begin Records for processing

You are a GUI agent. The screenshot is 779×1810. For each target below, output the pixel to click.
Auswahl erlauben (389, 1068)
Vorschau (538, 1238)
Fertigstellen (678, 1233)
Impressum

end Records for processing

• _What you are asked to do_: Please copy the records above line for line, changing nothing.

• _Worked solution_:
You are a GUI agent. The screenshot is 779×1810. For each target below, output the pixel to click.
Auswahl erlauben (389, 1068)
Vorschau (538, 1238)
Fertigstellen (678, 1233)
Impressum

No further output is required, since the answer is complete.